Ciento veinte años antes de Cristo, Luciano de Samósata relató un curioso viaje: unos navegantes griegos se topan con un violento tifón que eleva su barco por los aires y lo lleva hasta el ámbito lunar. En 1638 Francis Godwin imaginó que unas cigüeñas conducían a su héroe hasta el reino de los selenitas y, pocos años antes, Johannes Kepler concibió el primer relato desencantado de la Luna: en Somnium no hay reinos fabulosos ni habitantes extraños, tan solo los ásperos y angustiosos paisajes desérticos que hoy contemplamos en las fotografías de la Nasa.
No hace falta remontarse hasta los antiguos para constatar que la Luna nos genera una extraordinaria fascinación.
No hace falta hablar de afectadas experiencias con licántropos ni hace falta aludir a disparatados métodos de anticoncepción basados en los ciclos lunares.
Es común, aún en sociedades contemporáneas, que las personas expliquen los cambios de ánimo a partir de la influencia de la Luna. En un pasaje de una novela de Fabián Dobles, por ejemplo, hay una niña que sufre un trastorno psiquiátrico. Una suerte de rabietas, arrebatos de furia descontrolada. La propia niña lo define en estos términos: “Es que me da luna”.
Es común, por otro lado, que nos sintamos conmovidos ante la repentina aparición de una Luna Llena al sortear una curva y que luego la azotemos con ruinosas metáforas. Y digo ruinosas metáforas porque no todos nacimos para ser Leopoldo Lugones, quien la definió como una anciana de las mitologías que cruza los desiertos llena de más allá y de nostalgia.

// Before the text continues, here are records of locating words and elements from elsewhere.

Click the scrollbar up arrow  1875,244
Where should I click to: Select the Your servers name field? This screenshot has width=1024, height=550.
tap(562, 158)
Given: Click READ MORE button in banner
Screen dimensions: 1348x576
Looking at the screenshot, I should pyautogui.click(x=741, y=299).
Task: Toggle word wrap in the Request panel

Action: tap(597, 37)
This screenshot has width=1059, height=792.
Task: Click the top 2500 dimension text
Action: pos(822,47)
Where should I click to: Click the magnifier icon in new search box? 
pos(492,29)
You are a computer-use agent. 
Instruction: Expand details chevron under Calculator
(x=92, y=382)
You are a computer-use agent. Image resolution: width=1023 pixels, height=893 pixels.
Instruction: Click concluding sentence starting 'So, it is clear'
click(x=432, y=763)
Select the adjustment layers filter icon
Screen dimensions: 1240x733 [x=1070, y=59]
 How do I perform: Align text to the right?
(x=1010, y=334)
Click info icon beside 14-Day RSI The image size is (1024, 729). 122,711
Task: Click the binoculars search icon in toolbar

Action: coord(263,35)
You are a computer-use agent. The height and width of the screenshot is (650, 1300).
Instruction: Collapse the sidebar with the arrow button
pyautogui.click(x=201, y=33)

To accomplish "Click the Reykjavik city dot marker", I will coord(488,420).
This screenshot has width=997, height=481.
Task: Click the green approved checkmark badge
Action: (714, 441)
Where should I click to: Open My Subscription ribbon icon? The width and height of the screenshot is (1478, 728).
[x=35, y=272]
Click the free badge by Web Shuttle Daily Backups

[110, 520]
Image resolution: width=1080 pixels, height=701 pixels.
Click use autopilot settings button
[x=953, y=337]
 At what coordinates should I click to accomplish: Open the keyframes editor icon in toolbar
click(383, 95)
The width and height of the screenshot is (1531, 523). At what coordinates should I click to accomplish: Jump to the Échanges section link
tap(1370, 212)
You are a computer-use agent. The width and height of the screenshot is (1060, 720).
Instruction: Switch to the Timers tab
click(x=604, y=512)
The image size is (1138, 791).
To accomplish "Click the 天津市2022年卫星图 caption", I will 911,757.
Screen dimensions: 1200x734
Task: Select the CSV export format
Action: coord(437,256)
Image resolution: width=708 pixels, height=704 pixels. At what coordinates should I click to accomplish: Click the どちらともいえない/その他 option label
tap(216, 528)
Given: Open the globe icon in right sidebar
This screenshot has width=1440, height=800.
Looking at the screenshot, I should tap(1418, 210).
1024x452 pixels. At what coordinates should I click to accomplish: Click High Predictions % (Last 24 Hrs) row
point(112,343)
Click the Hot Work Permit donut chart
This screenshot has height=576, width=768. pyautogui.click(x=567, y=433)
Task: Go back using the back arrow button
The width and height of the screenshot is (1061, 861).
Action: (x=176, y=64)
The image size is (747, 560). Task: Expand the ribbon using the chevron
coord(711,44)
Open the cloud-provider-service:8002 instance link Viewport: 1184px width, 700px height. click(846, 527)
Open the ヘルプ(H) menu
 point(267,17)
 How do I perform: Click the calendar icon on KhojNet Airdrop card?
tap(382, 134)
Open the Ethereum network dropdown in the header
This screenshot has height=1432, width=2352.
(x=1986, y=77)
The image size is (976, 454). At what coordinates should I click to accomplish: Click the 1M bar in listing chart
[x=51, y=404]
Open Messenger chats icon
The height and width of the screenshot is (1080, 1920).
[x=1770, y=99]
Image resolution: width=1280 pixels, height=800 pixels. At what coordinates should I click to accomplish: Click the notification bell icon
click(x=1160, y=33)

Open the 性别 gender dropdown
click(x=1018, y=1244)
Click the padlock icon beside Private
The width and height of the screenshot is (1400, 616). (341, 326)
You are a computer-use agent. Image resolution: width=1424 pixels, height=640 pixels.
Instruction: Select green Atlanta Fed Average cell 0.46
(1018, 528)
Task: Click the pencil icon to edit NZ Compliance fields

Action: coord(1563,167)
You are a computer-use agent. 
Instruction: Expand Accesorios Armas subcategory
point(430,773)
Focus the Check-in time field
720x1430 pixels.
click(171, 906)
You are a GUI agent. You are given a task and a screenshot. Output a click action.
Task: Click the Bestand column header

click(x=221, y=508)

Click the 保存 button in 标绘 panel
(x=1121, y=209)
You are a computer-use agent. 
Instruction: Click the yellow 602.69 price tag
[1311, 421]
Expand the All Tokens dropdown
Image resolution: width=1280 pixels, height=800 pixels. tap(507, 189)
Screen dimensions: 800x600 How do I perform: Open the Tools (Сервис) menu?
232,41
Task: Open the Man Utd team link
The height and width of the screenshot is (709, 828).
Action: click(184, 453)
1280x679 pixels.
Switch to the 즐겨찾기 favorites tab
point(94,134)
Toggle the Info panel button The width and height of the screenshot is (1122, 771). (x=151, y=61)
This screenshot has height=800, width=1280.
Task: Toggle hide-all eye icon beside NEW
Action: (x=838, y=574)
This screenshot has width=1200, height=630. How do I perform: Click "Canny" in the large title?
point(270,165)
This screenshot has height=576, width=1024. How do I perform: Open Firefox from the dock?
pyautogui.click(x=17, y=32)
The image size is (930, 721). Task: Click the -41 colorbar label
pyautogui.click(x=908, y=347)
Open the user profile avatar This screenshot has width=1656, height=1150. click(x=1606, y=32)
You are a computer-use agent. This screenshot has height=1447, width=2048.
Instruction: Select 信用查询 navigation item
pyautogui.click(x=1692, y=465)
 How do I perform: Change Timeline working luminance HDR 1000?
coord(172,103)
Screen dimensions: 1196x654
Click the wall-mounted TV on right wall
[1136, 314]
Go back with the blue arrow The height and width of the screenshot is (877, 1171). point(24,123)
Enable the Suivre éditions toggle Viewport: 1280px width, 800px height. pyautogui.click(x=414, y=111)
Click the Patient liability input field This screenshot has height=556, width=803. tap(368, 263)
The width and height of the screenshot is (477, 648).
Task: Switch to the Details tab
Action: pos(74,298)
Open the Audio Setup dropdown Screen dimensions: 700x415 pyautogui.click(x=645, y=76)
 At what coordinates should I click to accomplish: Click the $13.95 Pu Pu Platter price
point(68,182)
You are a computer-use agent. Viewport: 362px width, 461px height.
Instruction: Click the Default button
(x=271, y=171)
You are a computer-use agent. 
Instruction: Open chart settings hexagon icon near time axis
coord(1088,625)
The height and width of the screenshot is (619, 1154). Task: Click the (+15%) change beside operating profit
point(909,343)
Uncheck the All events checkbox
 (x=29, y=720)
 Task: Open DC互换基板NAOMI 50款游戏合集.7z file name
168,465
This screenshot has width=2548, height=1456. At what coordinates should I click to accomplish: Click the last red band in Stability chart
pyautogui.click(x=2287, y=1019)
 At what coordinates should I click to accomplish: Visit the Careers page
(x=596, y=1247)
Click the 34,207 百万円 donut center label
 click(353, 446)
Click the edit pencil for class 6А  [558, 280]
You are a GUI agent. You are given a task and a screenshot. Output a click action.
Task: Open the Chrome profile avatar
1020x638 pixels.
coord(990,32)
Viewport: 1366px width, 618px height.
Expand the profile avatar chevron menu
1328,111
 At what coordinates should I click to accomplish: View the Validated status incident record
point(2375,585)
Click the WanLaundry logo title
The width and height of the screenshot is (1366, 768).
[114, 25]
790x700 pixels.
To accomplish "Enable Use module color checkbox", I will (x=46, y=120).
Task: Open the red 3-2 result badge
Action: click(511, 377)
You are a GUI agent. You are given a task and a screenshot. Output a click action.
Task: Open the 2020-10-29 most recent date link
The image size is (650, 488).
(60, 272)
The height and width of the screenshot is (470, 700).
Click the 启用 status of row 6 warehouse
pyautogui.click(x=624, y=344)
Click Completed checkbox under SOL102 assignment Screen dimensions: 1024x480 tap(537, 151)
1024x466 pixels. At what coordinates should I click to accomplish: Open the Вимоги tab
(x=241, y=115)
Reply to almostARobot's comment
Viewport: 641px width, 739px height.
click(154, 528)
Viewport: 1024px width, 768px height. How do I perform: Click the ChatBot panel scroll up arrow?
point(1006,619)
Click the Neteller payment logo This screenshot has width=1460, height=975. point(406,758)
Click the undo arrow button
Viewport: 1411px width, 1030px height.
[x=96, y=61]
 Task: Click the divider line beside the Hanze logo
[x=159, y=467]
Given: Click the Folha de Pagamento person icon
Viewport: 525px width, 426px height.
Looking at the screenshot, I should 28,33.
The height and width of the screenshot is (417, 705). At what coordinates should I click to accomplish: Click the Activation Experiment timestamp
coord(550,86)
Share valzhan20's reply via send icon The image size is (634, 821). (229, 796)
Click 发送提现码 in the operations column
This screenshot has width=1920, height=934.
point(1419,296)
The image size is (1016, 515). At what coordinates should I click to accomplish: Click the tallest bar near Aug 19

Thoreau se refiere a ese mundo oculto, menos profano, que habita la luz lunar. Ese mundo inexplicablemente no asumido, esa vida tranquila y deliberada de las moradas llenas de rocío. Y nos habla de cómo, en vez de zorzales, allí hay atajacaminos y de cómo, en vez de mariposas, allí hay luciérnagas.
Thoreau nos recuerda que cuando salimos al bosque a caminar bajo la luz de la Luna, sin más, imperan otros sentidos. El caminante, dice, se guía por el sentido del olfato y también por el oído. Las acequias y las quebradas estacionales nos resultan más próximas o, mejor dicho, más vitales. Y en los campos perduran ciertas resonancias de jornadas y faenas.
En sus diarios Thoreau anotó que era imposible caminar por los bosques de Concord sin escuchar un hacha. Salvo en la noche, por supuesto, bajo la luz de la Luna, donde opera la vida en potencia como en una semilla o como en un otoño donde las gruesas capas de hojas podridas, de forma discreta, silente, echan a andar la industria de los bosques.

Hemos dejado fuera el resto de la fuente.